The Christian Science Monitor correspondent David Conrads has an inspiring profile on Caroline Boudreaux who works with India’s orphans and started The Miracle Foundation:

Caroline Boudreaux is a passionate, effective advocate for India’s orphans

The Miracle Foundation dramatically improves standards in a growing network of orphanages.

By David Conrads, Correspondent

Austin, Texas — Caroline Boudreaux was not looking for her life’s work back in 1999 when she set out with a friend on a yearlong trip around the world. But she found it in a remote village of thatch-roofed mud huts in the Indian state of Odisha.

Invited to dine at the home of a local family, Ms. Boudreaux was completely unprepared for what she encountered: more than 100 filthy, emaciated orphans, wide-eyed with longing, and so starved for affection that they clamored simply to touch the two American visitors. While the adults ate chicken, the children were given rice and sugar.

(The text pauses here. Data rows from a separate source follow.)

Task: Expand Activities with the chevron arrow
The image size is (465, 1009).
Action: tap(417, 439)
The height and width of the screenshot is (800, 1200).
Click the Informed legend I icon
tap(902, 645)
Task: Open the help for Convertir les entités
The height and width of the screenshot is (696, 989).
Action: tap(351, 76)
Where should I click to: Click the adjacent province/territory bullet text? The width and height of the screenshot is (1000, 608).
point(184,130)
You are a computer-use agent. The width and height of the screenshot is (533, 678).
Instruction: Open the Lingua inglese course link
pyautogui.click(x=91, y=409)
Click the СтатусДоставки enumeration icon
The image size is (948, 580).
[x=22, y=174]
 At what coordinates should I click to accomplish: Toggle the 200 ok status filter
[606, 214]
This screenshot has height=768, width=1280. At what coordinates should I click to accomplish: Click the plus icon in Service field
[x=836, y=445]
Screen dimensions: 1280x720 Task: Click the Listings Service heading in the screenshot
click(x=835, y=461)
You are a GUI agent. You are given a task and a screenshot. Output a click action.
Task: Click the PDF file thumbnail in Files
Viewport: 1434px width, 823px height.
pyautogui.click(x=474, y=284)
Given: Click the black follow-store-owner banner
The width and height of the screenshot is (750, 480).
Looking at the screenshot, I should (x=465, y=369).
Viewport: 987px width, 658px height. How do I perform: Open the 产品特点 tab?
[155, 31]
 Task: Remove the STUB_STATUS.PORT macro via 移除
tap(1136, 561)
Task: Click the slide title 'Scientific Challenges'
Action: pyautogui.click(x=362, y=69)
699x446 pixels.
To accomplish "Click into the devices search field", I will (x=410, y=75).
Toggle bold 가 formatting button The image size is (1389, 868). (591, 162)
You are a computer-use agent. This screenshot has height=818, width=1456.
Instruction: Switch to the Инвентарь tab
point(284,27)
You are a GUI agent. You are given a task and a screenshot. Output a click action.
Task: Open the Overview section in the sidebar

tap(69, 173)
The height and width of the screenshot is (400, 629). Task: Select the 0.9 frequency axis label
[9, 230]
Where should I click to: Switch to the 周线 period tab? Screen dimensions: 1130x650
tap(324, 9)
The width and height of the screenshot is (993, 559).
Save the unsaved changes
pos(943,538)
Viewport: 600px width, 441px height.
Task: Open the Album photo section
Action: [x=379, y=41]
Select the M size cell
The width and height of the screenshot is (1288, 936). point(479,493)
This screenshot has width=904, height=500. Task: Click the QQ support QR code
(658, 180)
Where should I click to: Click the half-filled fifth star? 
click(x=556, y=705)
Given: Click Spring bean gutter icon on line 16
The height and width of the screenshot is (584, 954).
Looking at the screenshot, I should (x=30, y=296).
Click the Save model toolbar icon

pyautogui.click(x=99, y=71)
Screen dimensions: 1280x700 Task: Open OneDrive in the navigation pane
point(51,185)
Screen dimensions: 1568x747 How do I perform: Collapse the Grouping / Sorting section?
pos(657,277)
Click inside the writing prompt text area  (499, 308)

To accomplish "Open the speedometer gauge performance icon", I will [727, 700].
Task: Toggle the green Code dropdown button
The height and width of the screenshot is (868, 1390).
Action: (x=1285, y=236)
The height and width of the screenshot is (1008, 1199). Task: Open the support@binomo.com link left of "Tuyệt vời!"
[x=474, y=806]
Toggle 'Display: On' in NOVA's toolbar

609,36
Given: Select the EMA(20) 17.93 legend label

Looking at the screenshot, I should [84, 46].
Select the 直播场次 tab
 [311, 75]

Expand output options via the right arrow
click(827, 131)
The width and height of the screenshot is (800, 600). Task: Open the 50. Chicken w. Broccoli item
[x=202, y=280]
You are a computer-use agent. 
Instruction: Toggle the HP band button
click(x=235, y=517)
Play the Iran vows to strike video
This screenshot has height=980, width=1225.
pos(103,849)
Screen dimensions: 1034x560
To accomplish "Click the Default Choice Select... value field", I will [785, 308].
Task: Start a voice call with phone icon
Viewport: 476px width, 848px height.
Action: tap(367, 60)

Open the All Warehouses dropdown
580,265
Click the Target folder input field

 On a trip to India, Caroline Boudreaux saw firsthand the poor condition of children in orphanages and returned to Austin, Texas, to start The Miracle Foundation. ‘I knew I had to do something,’ she says. ‘I knew in my heart that I had a higher purpose that I wasn’t fulfilling.’ Courtesy of the Miracle Foundation

On a trip to India, Caroline Boudreaux saw firsthand the poor condition of children in orphanages and returned to Austin, Texas, to start The Miracle Foundation. ‘I knew I had to do something,’ she says. ‘I knew in my heart that I had a higher purpose that I wasn’t fulfilling.’
Courtesy of the Miracle Foundation

The children slept in crowded dormitories on beds made of wooden planks – no mattresses, pillows, or blankets. When Boudreaux put one little girl to bed, who had fallen asleep in her lap, she could hear the child’s bones hit the boards.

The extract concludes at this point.